(Entries supplied Opens)

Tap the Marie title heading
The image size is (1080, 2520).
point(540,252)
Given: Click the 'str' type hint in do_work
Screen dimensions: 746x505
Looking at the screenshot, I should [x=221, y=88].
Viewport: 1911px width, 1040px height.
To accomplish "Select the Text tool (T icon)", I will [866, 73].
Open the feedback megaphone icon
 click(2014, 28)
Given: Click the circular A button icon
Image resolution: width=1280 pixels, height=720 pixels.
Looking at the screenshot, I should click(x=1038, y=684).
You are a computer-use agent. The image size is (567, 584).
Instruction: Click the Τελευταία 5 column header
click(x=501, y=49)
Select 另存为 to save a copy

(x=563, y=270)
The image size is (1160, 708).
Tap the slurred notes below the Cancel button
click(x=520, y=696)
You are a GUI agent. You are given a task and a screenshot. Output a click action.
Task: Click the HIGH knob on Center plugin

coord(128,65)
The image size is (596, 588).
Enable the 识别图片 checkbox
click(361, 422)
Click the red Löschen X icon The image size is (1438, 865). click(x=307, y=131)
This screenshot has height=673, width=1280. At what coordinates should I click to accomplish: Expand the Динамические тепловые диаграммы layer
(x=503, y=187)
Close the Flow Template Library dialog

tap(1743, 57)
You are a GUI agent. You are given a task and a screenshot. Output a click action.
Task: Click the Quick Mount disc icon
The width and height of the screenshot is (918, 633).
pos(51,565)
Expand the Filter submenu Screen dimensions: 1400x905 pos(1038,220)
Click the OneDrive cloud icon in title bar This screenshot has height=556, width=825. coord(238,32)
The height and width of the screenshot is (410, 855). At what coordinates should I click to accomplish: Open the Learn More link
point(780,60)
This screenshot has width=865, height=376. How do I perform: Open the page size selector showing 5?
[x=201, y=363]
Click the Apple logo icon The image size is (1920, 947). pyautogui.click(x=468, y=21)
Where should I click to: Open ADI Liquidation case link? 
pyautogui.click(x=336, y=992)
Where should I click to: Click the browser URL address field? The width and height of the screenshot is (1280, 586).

(Entries supplied Closes)

● **What is needed**
Copy the lines above exactly, beginning at the line containing "The width and height of the screenshot is (918, 633)." and stopping at the last line.

● **Answer space**
The width and height of the screenshot is (918, 633).
pos(51,565)
Expand the Filter submenu Screen dimensions: 1400x905 pos(1038,220)
Click the OneDrive cloud icon in title bar This screenshot has height=556, width=825. coord(238,32)
The height and width of the screenshot is (410, 855). At what coordinates should I click to accomplish: Open the Learn More link
point(780,60)
This screenshot has width=865, height=376. How do I perform: Open the page size selector showing 5?
[x=201, y=363]
Click the Apple logo icon The image size is (1920, 947). pyautogui.click(x=468, y=21)
Where should I click to: Open ADI Liquidation case link? 
pyautogui.click(x=336, y=992)
Where should I click to: Click the browser URL address field? The width and height of the screenshot is (1280, 586).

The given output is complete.